A motion to reopen is a type of review procedure, which may be used as an alternative to an appeal in various types of cases, and is governed by local laws that vary by jurisdiction. Such a motion may be used to correct an error of law, an error of interpretation, or simply a wrong decision, instead of a lengthy and expensive appeal that may not be the best option for the client.
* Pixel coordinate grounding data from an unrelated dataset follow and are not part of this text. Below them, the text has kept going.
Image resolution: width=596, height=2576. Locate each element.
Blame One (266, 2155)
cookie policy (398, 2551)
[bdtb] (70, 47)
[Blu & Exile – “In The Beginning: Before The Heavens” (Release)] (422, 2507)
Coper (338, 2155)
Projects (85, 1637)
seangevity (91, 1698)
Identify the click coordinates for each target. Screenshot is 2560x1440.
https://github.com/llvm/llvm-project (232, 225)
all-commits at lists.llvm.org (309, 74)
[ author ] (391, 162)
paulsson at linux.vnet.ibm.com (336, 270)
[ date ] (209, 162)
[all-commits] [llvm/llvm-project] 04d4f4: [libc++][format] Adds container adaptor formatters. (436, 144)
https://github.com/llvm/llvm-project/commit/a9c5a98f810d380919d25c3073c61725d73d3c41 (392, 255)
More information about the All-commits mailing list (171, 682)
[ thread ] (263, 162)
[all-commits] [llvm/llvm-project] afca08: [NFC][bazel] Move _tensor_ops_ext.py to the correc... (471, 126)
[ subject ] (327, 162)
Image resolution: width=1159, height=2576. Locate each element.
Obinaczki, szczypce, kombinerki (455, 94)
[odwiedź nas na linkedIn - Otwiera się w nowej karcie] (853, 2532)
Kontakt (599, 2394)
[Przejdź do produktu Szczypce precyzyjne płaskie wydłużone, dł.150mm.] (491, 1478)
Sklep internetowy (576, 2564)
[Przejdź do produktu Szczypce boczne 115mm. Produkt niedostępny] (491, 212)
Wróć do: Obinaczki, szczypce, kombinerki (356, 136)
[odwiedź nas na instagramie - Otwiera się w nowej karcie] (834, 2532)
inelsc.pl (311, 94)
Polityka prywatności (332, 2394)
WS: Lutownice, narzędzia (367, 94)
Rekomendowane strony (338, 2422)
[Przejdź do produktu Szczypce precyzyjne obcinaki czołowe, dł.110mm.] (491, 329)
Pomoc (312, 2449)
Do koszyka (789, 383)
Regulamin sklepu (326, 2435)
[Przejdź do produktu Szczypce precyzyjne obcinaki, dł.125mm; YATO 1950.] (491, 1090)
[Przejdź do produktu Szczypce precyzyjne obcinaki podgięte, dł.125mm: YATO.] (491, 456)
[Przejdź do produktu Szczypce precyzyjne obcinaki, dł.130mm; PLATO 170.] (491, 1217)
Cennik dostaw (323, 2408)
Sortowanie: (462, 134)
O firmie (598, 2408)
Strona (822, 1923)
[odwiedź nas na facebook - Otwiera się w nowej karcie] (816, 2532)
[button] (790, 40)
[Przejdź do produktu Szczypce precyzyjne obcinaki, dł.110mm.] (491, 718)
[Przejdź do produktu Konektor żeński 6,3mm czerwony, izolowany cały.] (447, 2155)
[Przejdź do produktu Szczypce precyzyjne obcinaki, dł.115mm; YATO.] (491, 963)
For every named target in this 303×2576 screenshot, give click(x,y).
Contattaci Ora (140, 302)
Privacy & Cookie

For example, in immigration law, the officials may allow reopening for adjustment, in the exercise of discretion, when certain conditions are met, such as:

  1. the motion to reopen must be timely filed (within 90 days of a final order);
  2. the motion must not be numerically barred;
  3. the motion must not be barred by Matter of Shaar, 21 I. & N. Dec. 541 (BIA 1996), or other procedural grounds (in Shaar, the BIA held that a respondent seeking to reopen deportation proceedings who had failed to depart the U.S. prior to the lapse of a granted period of voluntary departure was ineligible for relief for a five-year period under former INA section 242B(e)(2)(A));
  4. the respondent must present clear and convincing evidence indicating a strong likelihood that the marriage is bona fide; and
  5. the motion must not be opposed by the INS, or INS's opposition must be based solely on Matter of Arthur and Matter of H-A-.